3 November 2008  //  News

Since it was founded in 1979, Alabama Organ Center (AOC) has witnessed the benefits to their patients from pumping kidneys — a 25 percent reduction in acute tubular necrosis, better outcomes, and shorter stays in the hospital. For most of their 30 years, AOC used the same pumping system. However, in 2008, AOC converted its perfusion lab entirely to LifePort® Kidney Transporters.

AOC is a semi-independent organ procurement organization (OPO) affiliated with University of Alabama Hospital in Birmingham (UAB). In 2008, UAB’s kidney disease program was ranked 14th in the nation by U.S. News and World Report.

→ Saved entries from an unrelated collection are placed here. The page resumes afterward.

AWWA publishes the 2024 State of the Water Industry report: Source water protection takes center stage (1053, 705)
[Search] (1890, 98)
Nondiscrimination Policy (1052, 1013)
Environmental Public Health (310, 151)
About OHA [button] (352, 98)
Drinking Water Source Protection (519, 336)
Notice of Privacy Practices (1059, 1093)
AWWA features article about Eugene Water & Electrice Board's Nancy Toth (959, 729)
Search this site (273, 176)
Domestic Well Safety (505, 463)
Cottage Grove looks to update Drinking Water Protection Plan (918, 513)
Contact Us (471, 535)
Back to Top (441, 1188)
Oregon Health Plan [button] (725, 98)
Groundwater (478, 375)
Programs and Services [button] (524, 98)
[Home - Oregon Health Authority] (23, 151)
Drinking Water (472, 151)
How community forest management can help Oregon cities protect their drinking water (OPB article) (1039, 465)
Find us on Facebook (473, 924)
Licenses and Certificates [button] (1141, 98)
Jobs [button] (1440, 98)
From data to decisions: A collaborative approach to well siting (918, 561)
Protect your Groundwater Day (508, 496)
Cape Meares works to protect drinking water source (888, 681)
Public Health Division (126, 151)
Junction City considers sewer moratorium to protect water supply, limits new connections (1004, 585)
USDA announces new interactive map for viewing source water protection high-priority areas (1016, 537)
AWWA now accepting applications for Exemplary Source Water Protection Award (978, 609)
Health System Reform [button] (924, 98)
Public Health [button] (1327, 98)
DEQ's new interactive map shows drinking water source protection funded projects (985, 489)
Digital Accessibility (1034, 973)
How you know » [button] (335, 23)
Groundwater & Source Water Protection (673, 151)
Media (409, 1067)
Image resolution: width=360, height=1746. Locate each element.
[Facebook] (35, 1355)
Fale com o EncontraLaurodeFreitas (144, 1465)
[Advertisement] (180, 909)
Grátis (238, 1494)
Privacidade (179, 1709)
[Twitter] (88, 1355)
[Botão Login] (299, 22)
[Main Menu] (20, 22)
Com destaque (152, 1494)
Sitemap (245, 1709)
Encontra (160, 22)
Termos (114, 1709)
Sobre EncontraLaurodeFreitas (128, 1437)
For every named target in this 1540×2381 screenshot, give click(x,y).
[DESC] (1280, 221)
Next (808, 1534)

AOC played a key role in establishing UAB as one of the largest kidney transplant programs nationally, pumping approximately 300 kidneys each year with a discard rate less than 10 percent.

As a progressive health system that is always looking for ways to improve patient safety and outcomes, UAB and AOC were interested in the innovative technology that LifePort had to offer.

"In making the decision to switch to LifePort, we closely scrutinized the progress made in machine preservation over the years and felt that Organ Recovery Systems was delivering new technology now and was committed to research and development to improve machine pump preservation in the future," said Dem Lalisan, director of the Alabama Organ Center. "We wanted to look into the future of organ preservation and determine which products would bring the greatest benefit to our patients."

When Organ Recovery Systems engineered LifePort, they listened to the concerns of OPOs and transplant surgeons to improve on machine perfusion technology.

One important benefit to AOC is the single cassette of the LifePort design. "Because LifePort has one cassette, it gives us the advantage of being able to take two kidneys to two separate locations at the same time," said Alan Hicks, associate director of the AOC. "It also minimizes the possibility of cross contamination that could occur if two (en bloc) kidneys sharing a single cassette are being handled by a surgeon."

The LifePort data station supports remote viewing of how well a kidney is perfusing. Through a secure Internet connection, a UAB transplant surgeon has the ability to log in to AOC’s perfusion data from the operating room, and review data. With electronic data available, grafts and perfusion times can be easily added to the patient’s chart or electronic medical record.

Easy access to electronic data and the history of an organ has other advantages. "…We can electronically share organ data with centers across the country. Another … center may feel the kidney is viable, and we can make that organ available to their patients. Our goal is to maximize the gift," said Lalisan.

Alabama Organ Center has provided more than 4,000 kidneys for transplantation, as well as hundreds of other transplantable organs. According to the United Network for Organ Sharing nearly 3,000 patients in Alabama and over 76,000 across the U.S. are currently on the waiting list for kidneys.